General characteristics
- Displacement: 195 tons
- Length: 97 ft 1 in (29.59 m)
- Beam: 22 ft (6.7 m)
- Draft: 9 ft 1 in (2.77 m)
- Speed: 10 knots
- Complement: 17
- Armament: two .50 cal (12.7 mm) machine guns

= USS Memorable =

Minesweeper of the United States Navy

USS Memorable (AMc-89) was an Accentor-class coastal minesweeper acquired by the U.S. Navy for the dangerous task of removing mines from minefields laid in the water to prevent ships from passing.

Memorable was laid down by Fulton Shipyard, Antioch, California, 31 July 1941; launched 24 December 1941; sponsored by Mrs. Mary Shor; and placed in service 9 March 1942.

== World War II service ==

After training at Local Defense School, Treasure Island, California, Memorable departed San Francisco, California, 24 March 1942, for her home port of San Pedro, California. Assigned to the western sea frontier, she operated as a unit of the San Pedro Section, Naval Local Defense Forces, 11th Naval District.

Throughout World War II she ensured the safe passage of shipping in and out of Los Angeles Harbor.

== Post-war inactivation and disposal ==

At the end of the war she was placed out of service 7 December 1945. Struck from the Naval Register 3 January 1946, she was delivered to War Shipping Administration (WSA) 17 September 1948 and was subsequently sold.

Input data >>
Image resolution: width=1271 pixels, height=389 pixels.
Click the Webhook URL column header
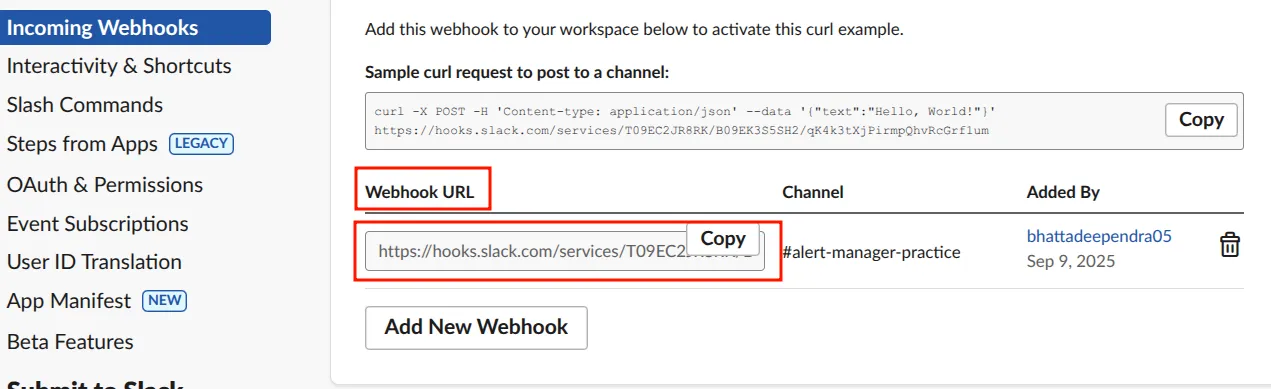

Required work >>
Put this sentence from the USS Memorable text into Spanish: "Throughout World War II she ensured the safe passage of shipping in and out of Los Angeles Harbor."

Reply to the task >>
Durante toda la Segunda Guerra Mundial, garantizó el paso seguro de los buques que entraban y salían del puerto de Los Ángeles.